The backlash against Low Traffic Neighbourhoods being implemented increasingly in our cities are, perhaps, the first gasps of anguish at major change.

Most LTNs involve closing one end of a residential road so that it cannot be used as a ‘rat run’ by through traffic. The theory is that residents can access the street – albeit with a detour – but overall, there’s a huge traffic reduction which makes the street safer and reduces the pollution on that street. In general, they have been well received by residents in LTNs.

Not so much the non-residents, whose habit of using those streets has had to change. They find themselves displaced on to perimeter roads which were already congested at peak times, and are now worse. Opponents of LTNs say this just displaces the pollution and gives it to someone else. They’re right….but only if everyone in that traffic queue continues to make the same mistake.

There’s a latency in all major changes to traffic priority, during which the message slowly sinks in. In point of fact, almost half of all private car journeys in London are less than 3km, and a third under 2km. Only a fifth of all car journeys in London are connected to work. I feel the angst of essential car users stuck in that traffic, but why direct your ire at LTNs? The actual cause of your problem is the majority of drivers who should have walked, cycled or caught the bus for their non-essential journey.
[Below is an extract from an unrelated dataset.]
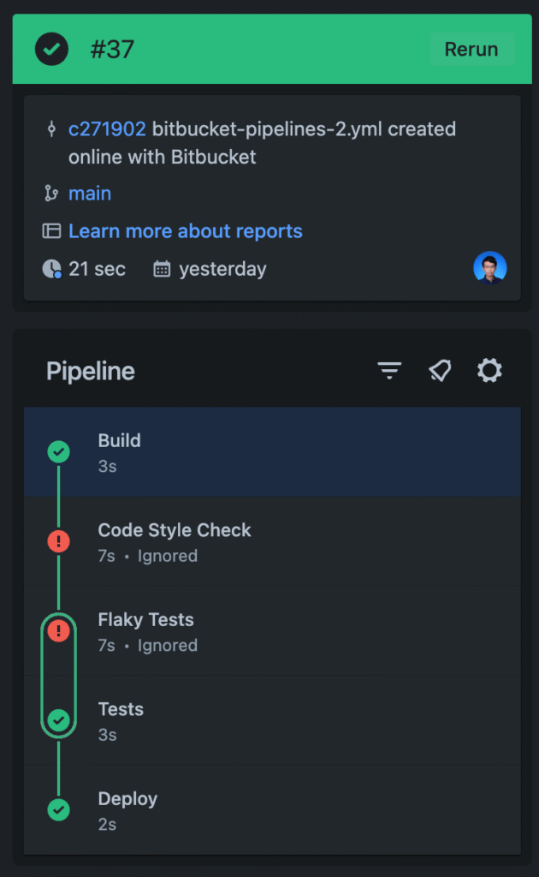Open commit c271902 link

[x=107, y=129]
When it comes to public protest, very few nations show the commitment of the French. Yet when in 2015, Paris’ Mayor Anne Hildago decided to close roads across the city and create a new cycling infrastructure, convert parking into bicycle parks and generally make car driving very difficult. There was minimal protest, mainly because traffic speeds were at an all-time low, and Parisians were fed up with the situation.

It’s Thanksgiving in LA…

Now, Paris has announced that it will be buying 3,500 new buses for 1.8 billion Euros in the next three years as Parisians get the message and use public transport. With some stick as well as carrot, modal shift can happen.
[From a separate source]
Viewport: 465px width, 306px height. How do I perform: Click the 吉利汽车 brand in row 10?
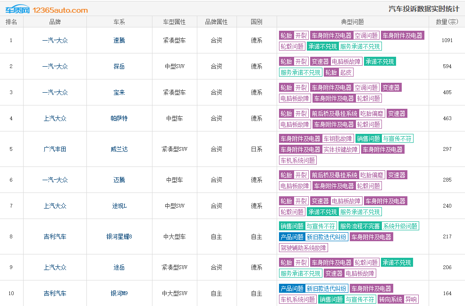point(55,294)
In this sense, perhaps the LTNs will support modal shift; making drivers’ lives hell until they, finally, look at alternative ways to get around. Logic suggests that there will then come a time when that 20% essential car users will have an easier journey to work as more of the 80% leisure drivers come to their senses.

This really isn’t a ‘war on motorists’ any more than green belt is a war on homeowners. In towns and cities, we physically cannot build more roadspace to accommodate unlimited cars, and at the cost per mile according to road builders, can’t really afford to Tarmac over the countryside either. I’m 67 this year, and have lived through the period when we convinced ourselves we can have unlimited use of private cars; it is becoming plain that we can’t, for our own good and that of the planet.

The road we’re now on is absolutely inevitable, and if you doubt that statement, take a look across The Pond at the ten-lane ‘freeways’ on any public holiday. The country that was created by the railways which has almost forsaken public transport. I was in New York last year, being gassed by passing Peterbilts in Times Square; we really, really don’t want that.

It’s telling that aside from the sigh of relief from homeowners in LTNs now that their kids can play outside a little more safely, there’s been another bonus; properties in LTNs are going up in price faster than their neighbours, according to estate agency Savills. So although some claim that LTN residents are angry about their own access to their homes, this isn’t borne out by the numbers.